Now Google runs over one million servers in data centers around the world, and processes over one
billion search requests and twenty petabytes of user-generated data every single day. Google's rapid
growth since its incorporation has triggered a chain of products, acquisitions and partnerships beyond
the company's core product—the search engine. Google's offers online productivity software, such as
its Gmail e-mail software, and social networking tools, including Orkut and, more recently, Google
Buzz. Google's products extend to the desktop as well, with applications such as the web browser
Google Chrome, the Picasa photo organization and editing software, and the Google Talk instant
messaging application. Recently, Google created the Android mobile phone operating system (based
on Linux), used on a number of GSM smartphones.

Napster of Shawn Fanning


Shawn Fanning was born on November 22, 1980, in Brockton, Massachusetts. He worked summers at
his uncle's (John Fanning) Internet company, called Chess.net. During this work, wanting to create an
easier method of finding music than by searching IRC or Lycos, he spent months writing the code for
Napster, a program that could provide an easy way to download music, using an anonymous P2P
(peer-to-peer) file sharing service.

After graduating from Harwich High School in 1998, Shawn enrolled at Boston's Northeastern
University, but he rarely attended class and spent Christmas break working at the Hull, Massachusetts
chess.net office with his uncle John, pushing himself to get the Napster system completed. In January,
1999, Shawn drops out of Northeastern University after the first semester, to finish writing the
software.

The service, named Napster after Fanning's hairstyle-based nickname, was launched in June 1999 and
worked till July 2001, before to be shut down by court order.
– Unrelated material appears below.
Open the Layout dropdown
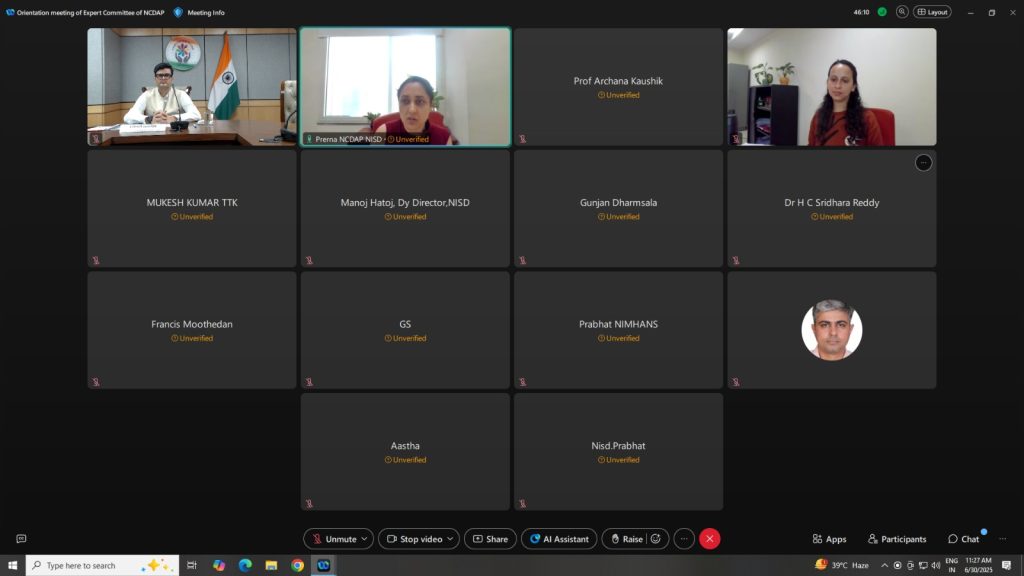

Shawn's uncle ran all aspects of the company's operations for a period from their office. The final
agreement gave Shawn 30% control of the company, with the rest going to his uncle.

Napster was the first of the massively popular P2P file distribution systems, although it was not fully
peer-to-peer, since it used central servers, in order to maintain lists of connected systems and the files
they provided, while actual transactions were conducted directly between client machines. Actually
there were already networks that facilitated the distribution of files across the Internet, such as IRC,
Hotline, and USENET, but Napster specialized exclusively in music in the form of MP3 files and
presented a user-friendly interface.

The result was a system, whose popularity generated an enormous selection of music to download.
Napster made it relatively easy for music enthusiasts to download copies of songs that were otherwise
difficult to obtain, like older songs, unreleased recordings, and songs from concert bootleg recordings.
Many users felt justified in downloading digital copies of recordings they had already purchased in
other formats, like LP and cassette tape, before the compact disc emerged as the dominant format for
music recordings.

In 2000, Fanning and Napster were featured on the covers of two of the most popular magazines—
Newsweek and Time (see the lower image).

Napster's facilitation of transfer of copyrighted material (songs) raised the ire of the Recording
Industry Association of America (RIAA), which almost immediately (in December, 1999), filed a
lawsuit against it. In April, 2000, the rock band Metallica also sues Napster for copyright
infringement. The service would only get bigger as the trials, meant to shut down Napster, also gave it
a great deal of publicity. Soon millions of users, many of them college students, flocked to it.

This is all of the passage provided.